Il soupira. Comment expliquer à un ange qui ne connaissait pas grand chose des affaires humaines ce qu’était un tourne-disque ? 


« C’était posé là, précisa-t-il en se déplaçant vers le meuble en question. Un objet conséquent, avec un espace aussi rond qu’une auréole au milieu. 

— Oh, cette chose ! 

— Oui, cette chose, fit Aziraphale avec un sourire crispé — la chose était vieille d’un bon siècle et il y tenait comme à la prunelle de ses yeux. 

— Il l’a récupéré ! » 


Elle lui sourit, d’un grand sourire, et repartit dans les rayons. Aziraphale la suivit du regard, bouche bée. 
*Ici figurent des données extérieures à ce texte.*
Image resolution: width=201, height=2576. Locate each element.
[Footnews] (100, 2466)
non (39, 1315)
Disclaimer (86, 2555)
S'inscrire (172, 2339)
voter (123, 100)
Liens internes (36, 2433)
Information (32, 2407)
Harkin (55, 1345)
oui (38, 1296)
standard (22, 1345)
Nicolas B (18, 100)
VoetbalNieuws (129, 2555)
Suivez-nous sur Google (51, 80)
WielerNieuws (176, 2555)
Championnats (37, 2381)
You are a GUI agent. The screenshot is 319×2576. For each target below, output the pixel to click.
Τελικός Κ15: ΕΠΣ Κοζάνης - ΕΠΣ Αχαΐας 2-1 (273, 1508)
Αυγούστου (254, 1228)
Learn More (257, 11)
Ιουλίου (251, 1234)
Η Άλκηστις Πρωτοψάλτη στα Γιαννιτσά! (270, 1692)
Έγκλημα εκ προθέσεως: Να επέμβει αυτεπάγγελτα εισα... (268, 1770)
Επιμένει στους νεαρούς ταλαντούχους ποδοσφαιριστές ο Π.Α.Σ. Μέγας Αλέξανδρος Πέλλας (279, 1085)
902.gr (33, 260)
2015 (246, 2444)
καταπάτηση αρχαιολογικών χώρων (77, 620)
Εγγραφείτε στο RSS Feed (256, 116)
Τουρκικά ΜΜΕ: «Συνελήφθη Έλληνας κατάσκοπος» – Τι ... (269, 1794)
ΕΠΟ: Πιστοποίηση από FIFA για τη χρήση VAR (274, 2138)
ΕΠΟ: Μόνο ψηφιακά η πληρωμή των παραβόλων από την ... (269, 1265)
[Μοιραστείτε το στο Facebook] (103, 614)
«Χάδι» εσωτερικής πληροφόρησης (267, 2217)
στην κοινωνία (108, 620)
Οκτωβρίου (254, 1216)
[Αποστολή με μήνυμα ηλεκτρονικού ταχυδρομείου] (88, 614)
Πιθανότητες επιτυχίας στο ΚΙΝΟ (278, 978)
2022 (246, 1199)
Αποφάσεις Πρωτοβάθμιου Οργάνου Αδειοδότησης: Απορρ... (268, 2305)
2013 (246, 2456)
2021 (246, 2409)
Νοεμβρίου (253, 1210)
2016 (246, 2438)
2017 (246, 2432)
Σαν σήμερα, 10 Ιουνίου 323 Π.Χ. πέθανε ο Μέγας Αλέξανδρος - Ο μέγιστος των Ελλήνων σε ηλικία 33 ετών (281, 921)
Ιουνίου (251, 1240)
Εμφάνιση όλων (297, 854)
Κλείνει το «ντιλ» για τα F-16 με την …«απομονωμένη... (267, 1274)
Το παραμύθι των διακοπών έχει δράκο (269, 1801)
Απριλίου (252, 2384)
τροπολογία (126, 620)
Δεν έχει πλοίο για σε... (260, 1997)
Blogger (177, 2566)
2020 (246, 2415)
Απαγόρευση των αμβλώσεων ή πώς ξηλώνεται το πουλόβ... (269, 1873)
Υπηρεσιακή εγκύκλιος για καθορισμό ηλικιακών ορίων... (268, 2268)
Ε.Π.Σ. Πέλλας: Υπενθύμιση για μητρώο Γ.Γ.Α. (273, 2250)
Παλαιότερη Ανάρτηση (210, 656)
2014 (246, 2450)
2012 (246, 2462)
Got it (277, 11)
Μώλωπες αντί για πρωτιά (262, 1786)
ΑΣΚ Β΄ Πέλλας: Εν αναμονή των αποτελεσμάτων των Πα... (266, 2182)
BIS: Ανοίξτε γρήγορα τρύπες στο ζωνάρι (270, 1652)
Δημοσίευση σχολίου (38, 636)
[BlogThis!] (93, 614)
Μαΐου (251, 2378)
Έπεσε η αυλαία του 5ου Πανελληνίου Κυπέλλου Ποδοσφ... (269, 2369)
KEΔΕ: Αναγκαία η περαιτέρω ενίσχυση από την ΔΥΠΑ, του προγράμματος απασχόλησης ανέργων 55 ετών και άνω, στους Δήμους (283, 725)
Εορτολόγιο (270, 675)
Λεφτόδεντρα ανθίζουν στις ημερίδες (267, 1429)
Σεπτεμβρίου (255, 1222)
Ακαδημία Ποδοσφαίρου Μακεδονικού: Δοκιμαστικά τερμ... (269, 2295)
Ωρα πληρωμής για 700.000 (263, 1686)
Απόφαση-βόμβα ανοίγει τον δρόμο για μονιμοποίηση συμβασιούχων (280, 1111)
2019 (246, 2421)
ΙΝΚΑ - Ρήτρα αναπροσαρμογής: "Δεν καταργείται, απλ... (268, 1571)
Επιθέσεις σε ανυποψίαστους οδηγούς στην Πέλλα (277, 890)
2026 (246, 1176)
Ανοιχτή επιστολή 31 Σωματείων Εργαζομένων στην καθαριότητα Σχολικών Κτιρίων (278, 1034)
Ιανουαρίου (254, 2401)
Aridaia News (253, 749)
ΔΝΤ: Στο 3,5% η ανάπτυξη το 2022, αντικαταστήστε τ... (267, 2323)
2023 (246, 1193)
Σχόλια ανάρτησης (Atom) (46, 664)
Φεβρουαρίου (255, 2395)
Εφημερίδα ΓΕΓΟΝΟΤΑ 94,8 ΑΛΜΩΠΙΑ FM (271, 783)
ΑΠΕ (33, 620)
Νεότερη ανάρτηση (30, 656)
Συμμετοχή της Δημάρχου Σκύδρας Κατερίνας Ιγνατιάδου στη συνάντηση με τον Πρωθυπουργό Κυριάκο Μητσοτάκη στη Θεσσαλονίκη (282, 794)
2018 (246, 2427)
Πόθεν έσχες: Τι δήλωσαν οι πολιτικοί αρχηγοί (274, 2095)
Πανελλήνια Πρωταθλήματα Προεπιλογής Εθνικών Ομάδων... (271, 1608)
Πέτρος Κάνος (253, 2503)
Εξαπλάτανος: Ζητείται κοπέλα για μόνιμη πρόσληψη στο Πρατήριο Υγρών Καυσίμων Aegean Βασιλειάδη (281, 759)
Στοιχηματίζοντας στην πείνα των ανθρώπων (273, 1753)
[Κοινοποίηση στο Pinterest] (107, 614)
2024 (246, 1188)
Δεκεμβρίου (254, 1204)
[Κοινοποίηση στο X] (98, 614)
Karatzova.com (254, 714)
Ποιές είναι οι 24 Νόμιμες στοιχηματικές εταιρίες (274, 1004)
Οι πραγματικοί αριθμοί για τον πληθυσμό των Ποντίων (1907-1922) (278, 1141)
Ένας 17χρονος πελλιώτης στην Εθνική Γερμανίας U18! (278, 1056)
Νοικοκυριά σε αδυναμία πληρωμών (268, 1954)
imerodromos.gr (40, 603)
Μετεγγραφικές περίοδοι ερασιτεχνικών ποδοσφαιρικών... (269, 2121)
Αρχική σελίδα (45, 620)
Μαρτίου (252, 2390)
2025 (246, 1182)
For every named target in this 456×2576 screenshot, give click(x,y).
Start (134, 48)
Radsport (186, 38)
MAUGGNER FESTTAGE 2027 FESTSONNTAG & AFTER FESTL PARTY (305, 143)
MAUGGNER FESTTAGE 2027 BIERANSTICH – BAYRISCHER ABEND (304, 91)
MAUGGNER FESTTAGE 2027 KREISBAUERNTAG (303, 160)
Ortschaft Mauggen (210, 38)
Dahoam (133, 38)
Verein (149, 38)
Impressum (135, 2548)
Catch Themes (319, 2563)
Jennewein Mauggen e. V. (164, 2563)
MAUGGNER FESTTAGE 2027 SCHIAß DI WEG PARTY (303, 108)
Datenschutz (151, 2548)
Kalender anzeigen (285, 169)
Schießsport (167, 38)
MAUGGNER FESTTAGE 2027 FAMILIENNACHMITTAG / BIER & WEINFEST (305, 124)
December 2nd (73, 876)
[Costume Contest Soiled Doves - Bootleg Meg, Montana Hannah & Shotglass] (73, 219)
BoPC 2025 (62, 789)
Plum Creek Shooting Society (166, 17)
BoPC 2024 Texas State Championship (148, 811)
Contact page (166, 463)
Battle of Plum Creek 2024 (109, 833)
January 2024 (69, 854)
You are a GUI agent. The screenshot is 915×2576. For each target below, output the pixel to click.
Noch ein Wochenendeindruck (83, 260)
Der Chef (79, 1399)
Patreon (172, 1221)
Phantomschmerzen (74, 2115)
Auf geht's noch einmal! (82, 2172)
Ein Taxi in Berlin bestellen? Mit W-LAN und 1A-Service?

« Il ? souffla-t-il après quelques secondes à combattre le faible espoir qui commençait à grandir en lui. 

— Il ! confirma Muriel. 

Il qui ?

— Vous savez… ! Le démon ! » 


Les yeux de l’archange s’agrandirent sous le choc. Crowley avait récupéré son tourne-disque ! Mais… Pourquoi ? Et quand ? Pour la première fois depuis qu’il était rentré dans la librairie, Muriel fut prise d’une inspiration soudaine et répondit à une question avant même qu’il ne la pose : 


« Il l’a récupéré il y a des semaines. Tellement de semaines. Quand il y en a trop, je ne sais plus les compter. » 


Et elle repartit à ses affaires après lui avoir offert un énième grand sourire respectueux. Persuadé qu’il n’aurait pas davantage de réponse, Aziraphale quitta la librairie. Il avait l’impression que ses jambes s’étaient transformées en coton. Il n’arrivait plus guère à penser correctement. Il savait qu’il devait remonter au Ciel et effectuer ses nombreuses tâches d’Archange Suprême, et tout ça, mais son esprit refusait de songer à autre chose qu’au démon. 

Crowley qui avait refusé son offre. Crowley qui n’avait pas fait parler de lui depuis des semaines. Crowley qui doutait de la bonté du Ciel et du bien fondé des plans des anges, qu’ils soient Grands ou non. Crowley qui avait traversé la pièce et qui avait osé… 

Aziraphale porta ses mains tremblantes à ses lèvres avant de baisser soudainement le bras, le rouge aux joues. Il jeta des regards furtifs autour de lui, persuadé d’avoir été pris sur le fait, mais non, personne ne le regardait. 

À cet instant précis, Aziraphale aurait pu prendre la décision de remonter au Ciel et d’abandonner ses pensées sur Terre, comme il l’avait fait ces derniers temps. Il aurait pu se noyer dans le travail et dans les Grands Projets de toutes sortes en se persuadant que son rôle était de faire le Bien avec un grand B et qu’il n’y avait pas de meilleur endroit pour le faire que celui où il se trouvait. Il aurait pu. Sauf qu’il leva la main et effectua un geste vers le bas. L’air se tordit autour de lui, légèrement plus chaud, plus fébrile, comme à chaque fois qu’il faisait un miracle et… 

Pof ! 

Il disparut pour réapparaître dans un endroit tout à fait inconnu. Devant lui se dressait une porte en fer derrière laquelle s’échappait une musique puissante et violente — exactement le genre qu’écoutait… 


« Crowley…, » murmura Aziraphale d’une voix troublée.